*** Begin section ***

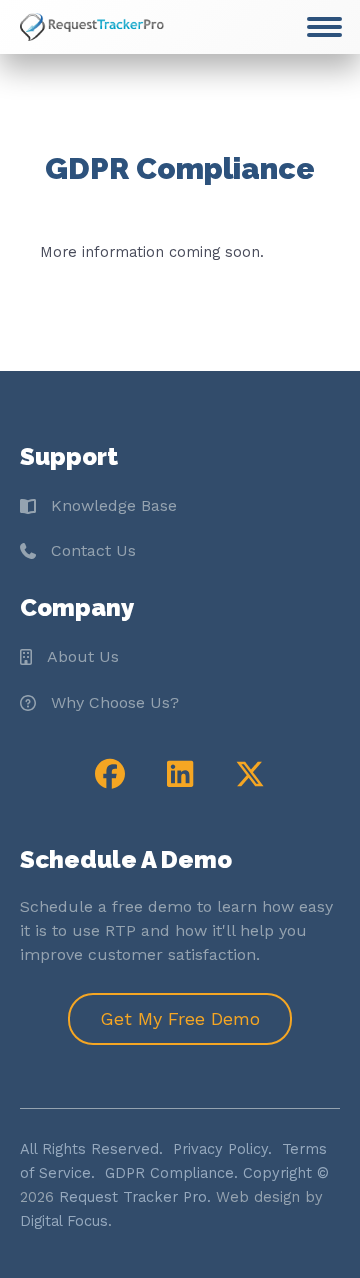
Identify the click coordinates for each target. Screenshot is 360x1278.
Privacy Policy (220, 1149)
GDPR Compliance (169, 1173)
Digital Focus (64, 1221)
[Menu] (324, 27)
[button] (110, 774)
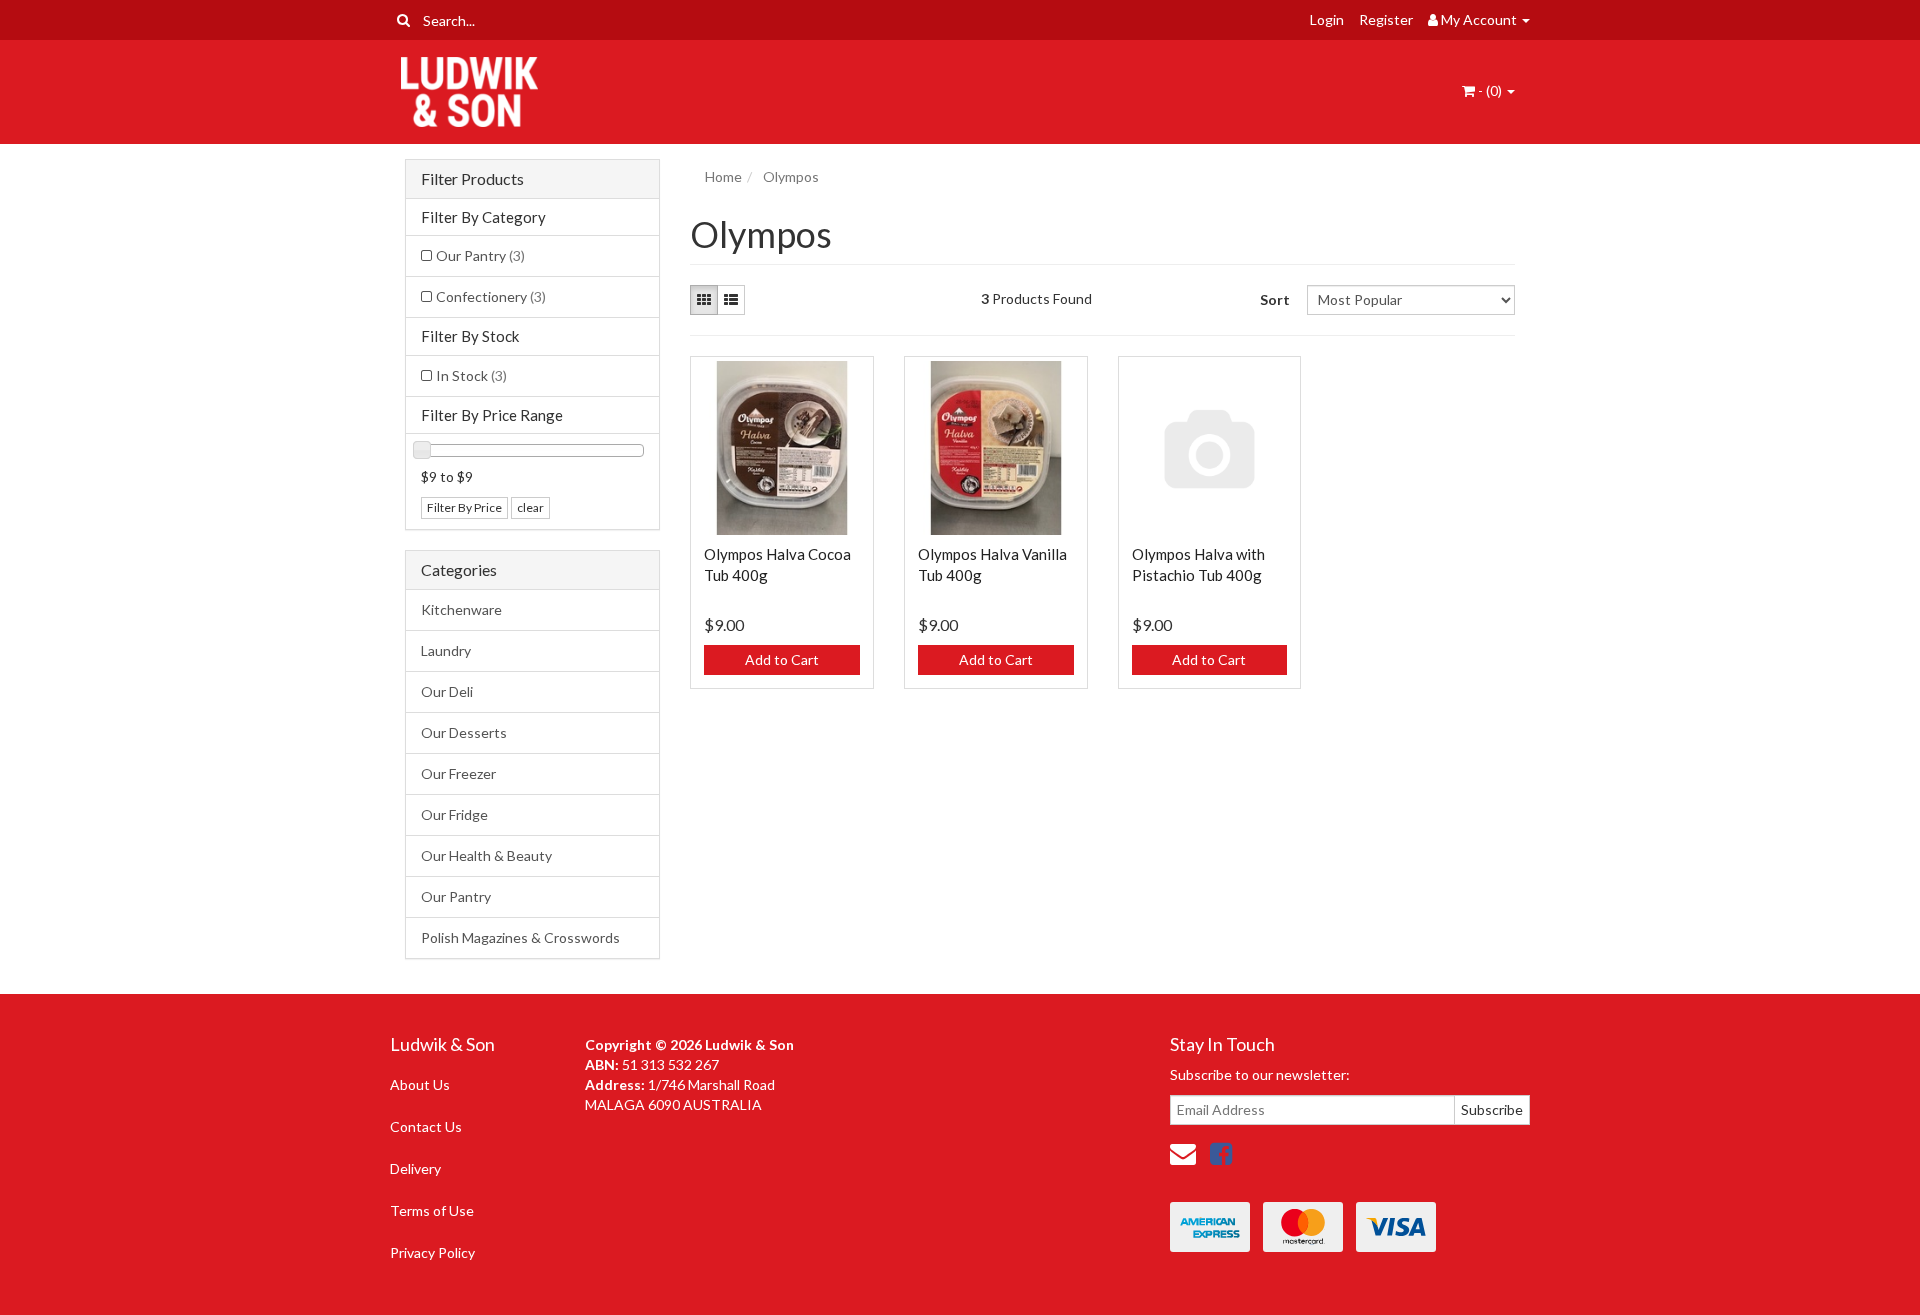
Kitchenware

*** End section ***

• Task to complete
Repeat every record exactly, but not the pictures.

• Solution to this problem
Identify the click coordinates for each target. Screenshot is 360x1278.
Privacy Policy (220, 1149)
GDPR Compliance (169, 1173)
Digital Focus (64, 1221)
[Menu] (324, 27)
[button] (110, 774)
Kitchenware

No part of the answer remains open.